TASKS TO PERFORM:
A. Name every real person mentioned in the article about "Pete's Dragon," leaving out the film characters they play.
B. Carry on the article about "Pete's Dragon" past its final sentence.

Oona Laurence is Natalie and Oakes Fegley is Pete in “Pete’s Dragon,” which opens Friday. Photo courtesy of Disney

When Saindon started at Weta 17 years ago, he was on the team that created animated puppets, including those for the “Lord of the Rings” and “Hobbit” movies. Saindon studied architecture at Washington State University and later got a job at a company that made animation software. That led to his career in creating effects for films.

As a visual effects supervisor, he’s been nominated for an Oscar twice, for “The Hobbit: The Desolation of Smaug” in 2014 and “The Hobbit: An Unexpected Journey” in 2013.

Saindon says he’s not supposed to give away the plot of “Pete’s Dragon,” but he did learn that the original 1977 musical was set in Maine, though not filmed here. That film was set in the fictional town of Passamaquoddy, the name for which screenwriter Malcolm Marmorstein saw on a map, as Passamaquoddy Bay on the Canadian border, and found he liked the sound of it. The credits for the new version say the story is based on Marmorstein’s screenplay. Contacted at his home in Hollywood, Marmorstein, 87, said he didn’t know why the setting was changed in the latest film to the Pacific Northwest.

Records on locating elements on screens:
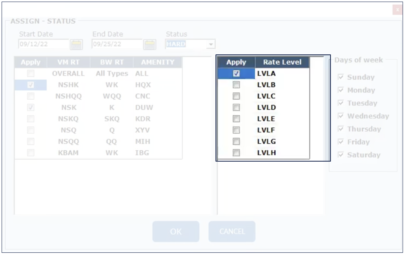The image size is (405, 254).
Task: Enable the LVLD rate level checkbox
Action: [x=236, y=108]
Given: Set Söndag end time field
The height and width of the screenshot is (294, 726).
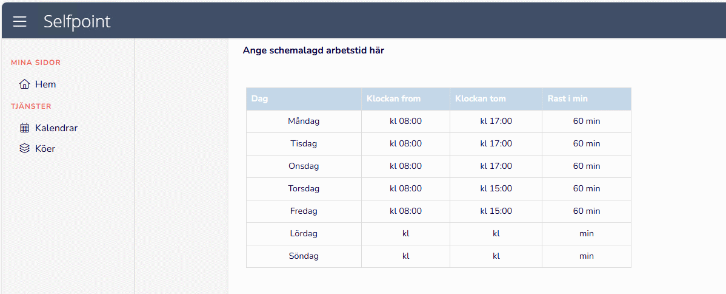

EXPECTED ANSWERS:
A.
Oona Laurence
Oakes Fegley
Saindon
Malcolm Marmorstein

B.
But just as Marmorstein used a real Maine name in his script, Maine-born Saindon wants the animated characters he helps makes with 21st-century technology to be as real as possible.

“Explaining what we do can sound over-complicated, but we’re trying to use what we have to completely mimic reality,” said Saindon. “I’ve been doing this for 17 years, and I still learn something new every day.”